In response to the global financial crisis in 2008, a series of measures was introduced by the EU to enhance the stability and regulation of financial institutions. The EU considered that excessive risk taking by employees within the financial sector played a major factor in the financial crisis and sought via legislation to take steps to prevent any recurrence.

One of the measures proposed in the Capital Requirements Directive (the Directive) was a set ratio between the basic salary and bonus of individuals whose activities impact on the risk profile of their financial institutions.  The impact of this is that individuals cannot be paid a bonus in excess of 100% of their salary or 200% if approved by shareholders. The Directive came into force on 17 July 2013, with the provision on variable remuneration taking effect from 1 January 2014.

The UK brought an action asking the Court of Justice of the European Union (ECJ) to annul this provision, in addition to five other provisions of the Directive.

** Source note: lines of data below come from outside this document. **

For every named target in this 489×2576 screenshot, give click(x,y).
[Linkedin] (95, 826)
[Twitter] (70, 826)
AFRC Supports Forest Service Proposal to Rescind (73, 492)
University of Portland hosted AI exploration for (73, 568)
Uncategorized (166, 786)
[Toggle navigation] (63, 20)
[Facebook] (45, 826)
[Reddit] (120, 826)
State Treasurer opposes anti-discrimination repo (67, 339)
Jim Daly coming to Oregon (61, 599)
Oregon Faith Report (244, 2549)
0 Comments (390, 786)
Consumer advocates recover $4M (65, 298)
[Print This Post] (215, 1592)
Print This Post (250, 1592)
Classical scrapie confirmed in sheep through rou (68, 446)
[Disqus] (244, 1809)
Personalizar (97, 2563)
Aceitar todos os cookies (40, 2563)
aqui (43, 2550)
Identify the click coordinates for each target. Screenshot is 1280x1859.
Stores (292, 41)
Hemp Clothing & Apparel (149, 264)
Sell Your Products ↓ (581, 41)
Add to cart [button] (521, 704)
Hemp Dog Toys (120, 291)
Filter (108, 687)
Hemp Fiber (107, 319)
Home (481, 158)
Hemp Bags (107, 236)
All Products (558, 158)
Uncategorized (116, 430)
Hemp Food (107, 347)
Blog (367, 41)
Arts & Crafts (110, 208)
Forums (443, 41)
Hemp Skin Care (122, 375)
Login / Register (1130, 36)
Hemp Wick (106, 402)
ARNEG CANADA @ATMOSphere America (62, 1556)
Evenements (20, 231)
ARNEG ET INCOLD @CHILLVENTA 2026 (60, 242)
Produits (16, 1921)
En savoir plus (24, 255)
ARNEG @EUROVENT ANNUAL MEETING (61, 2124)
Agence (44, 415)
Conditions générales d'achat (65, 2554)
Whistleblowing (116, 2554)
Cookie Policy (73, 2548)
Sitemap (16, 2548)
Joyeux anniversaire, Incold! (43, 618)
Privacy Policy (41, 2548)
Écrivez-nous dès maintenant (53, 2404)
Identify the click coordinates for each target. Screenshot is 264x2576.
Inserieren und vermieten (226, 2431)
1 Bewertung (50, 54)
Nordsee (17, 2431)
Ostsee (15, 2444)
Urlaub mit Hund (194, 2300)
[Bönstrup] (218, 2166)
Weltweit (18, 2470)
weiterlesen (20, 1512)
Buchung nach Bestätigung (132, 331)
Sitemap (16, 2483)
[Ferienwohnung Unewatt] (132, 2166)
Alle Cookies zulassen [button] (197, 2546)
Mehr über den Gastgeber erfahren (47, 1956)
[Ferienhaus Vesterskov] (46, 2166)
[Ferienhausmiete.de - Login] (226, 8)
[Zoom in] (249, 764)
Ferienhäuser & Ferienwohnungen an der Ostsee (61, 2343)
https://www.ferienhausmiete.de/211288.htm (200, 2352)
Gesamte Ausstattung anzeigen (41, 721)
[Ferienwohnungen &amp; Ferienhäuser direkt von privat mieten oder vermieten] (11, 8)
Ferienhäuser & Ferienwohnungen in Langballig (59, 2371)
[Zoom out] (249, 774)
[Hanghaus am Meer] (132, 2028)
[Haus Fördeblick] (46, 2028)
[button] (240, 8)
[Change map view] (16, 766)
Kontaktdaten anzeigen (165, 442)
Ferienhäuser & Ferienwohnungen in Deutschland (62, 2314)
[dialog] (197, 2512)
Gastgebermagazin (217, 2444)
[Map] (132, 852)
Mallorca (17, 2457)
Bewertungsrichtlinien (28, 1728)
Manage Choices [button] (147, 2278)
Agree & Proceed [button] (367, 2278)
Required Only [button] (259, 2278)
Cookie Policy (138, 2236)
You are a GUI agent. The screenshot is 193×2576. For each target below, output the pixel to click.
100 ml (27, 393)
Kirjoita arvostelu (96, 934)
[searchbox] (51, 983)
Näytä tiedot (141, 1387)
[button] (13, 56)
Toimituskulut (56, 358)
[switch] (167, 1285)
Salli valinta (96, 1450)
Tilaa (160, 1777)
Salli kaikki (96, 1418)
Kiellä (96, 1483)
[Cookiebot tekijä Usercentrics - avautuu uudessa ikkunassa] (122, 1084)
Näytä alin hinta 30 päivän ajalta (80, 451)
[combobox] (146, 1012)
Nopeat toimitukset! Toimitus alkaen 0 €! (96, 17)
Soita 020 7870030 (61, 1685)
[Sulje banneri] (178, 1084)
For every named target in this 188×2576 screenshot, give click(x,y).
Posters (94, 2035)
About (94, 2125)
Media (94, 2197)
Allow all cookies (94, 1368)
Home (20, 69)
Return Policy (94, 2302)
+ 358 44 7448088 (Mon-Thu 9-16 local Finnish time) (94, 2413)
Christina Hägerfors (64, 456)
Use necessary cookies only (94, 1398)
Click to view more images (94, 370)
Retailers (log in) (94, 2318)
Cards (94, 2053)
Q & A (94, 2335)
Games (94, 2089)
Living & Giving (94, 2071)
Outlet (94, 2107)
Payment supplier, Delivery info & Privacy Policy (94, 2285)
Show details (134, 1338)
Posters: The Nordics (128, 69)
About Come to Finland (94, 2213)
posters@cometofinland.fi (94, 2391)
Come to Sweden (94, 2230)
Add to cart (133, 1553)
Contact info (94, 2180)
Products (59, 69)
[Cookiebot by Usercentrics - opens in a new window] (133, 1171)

Advocate General's opinion

The Advocate General issued his opinion on the UK action, stating that the Directive's provisions were valid and that all of the UK's grounds for challenge should be rejected. The Advocate General’s opinion generally serves to guide the ECJ's ultimate decision

The Advocate General made it clear that the determination of the level of pay is a matter for member states. Whilst this would seem to contradict what has been interpreted as a 'cap' on bankers' bonuses, the Advocate General emphasised that there was no limit on basic salaries therefore bonuses were not effectively capped. In short, it is only the ratio between the basic salary and the bonus that is fixed (either at 100% or 200%).  Ultimately, as there is no limit to the basic salary that can be paid, there is no limit to the total level of pay or bonus that an individual can receive. Following the Advocate General's opinion, the UK withdrew its challenge to the provisions of the Directive.

Comment

The Directive generally applies to those employees of financial institutions whose actions, or those of individuals under their control, would have a material impact on the firm's risk profile. This means that for employees who fall into this category, bonuses based on performance in 2014 and paid in 2015 will have to comply with the ratio set by the Directive.

As highlighted by the Advocate General, there is no cap on the basic salary paid to an employee.  Therefore it is anticipated that, in light of reduced bonus pay-outs, basic salaries will increase in order to circumvent the change.

In order to address the loophole of employers increasing salaries in order to be able to keep bonus payments high, the Governor of the Bank of England, Mark Carney, has stated that measures may need to be developed to put employees' fixed pay at risk in order to maintain accountability. One suggestion is to have non-bonus pay paid in the form of 'performance bonds'. Arguably however, this is actually variable pay and therefore should be capped under the provisions in the Directive anyway.